The premise of this compositional approach lies in a notion of work identity that encompasses, rather than excludes, diverse musical outcomes. As a result, the relationship between musical authorship and interpretative freedom lies at the center of this research. This relationship was explored using a series of experimentation methods based on guided improvisation tasks and conducted with the help of the musicians, and ethnographically informed data collection methods, such as observation, questionnaires and interviews with the musicians.
Artemi-Maria Gioti is a composer and artistic researcher working in the fields of artificial intelligence, musical robotics and participatory sound art.
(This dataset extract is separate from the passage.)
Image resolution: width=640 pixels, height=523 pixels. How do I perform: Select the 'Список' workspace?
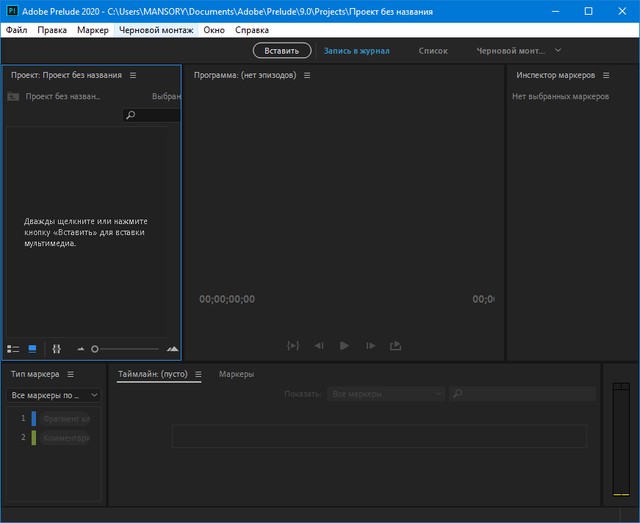pos(433,50)
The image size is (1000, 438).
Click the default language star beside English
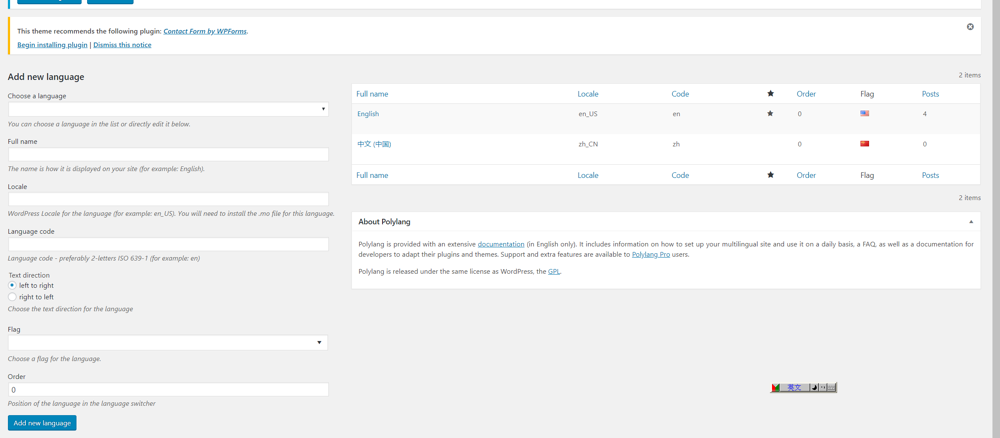click(770, 114)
Her compositions include works for acoustic instruments and interactive electronics, musical robotics and participatory performances and have been performed in Greece, Austria, Portugal, Germany, Denmark, Canada, The Netherlands and in the USA.
Her research explores the transformative potential of new technologies for musical thinking and seeks to redefine notions of authorship, performership and the construct of the musical work, by shifting the focus of the compositional process from the sonic to the sociosonic domain. Interactivity is a central focus of her work, which views the musical work as the product of collaborative and distributed human-human and human-computer co-creativity.
She studied Composition, Electroacoustic Composition and Computer Music at the University of Macedonia (Greece), the University of Music and Performing Arts of Vienna and the University of Music and Performing Arts of Graz, where she is currently pursuing her doctoral degree and working as a researcher.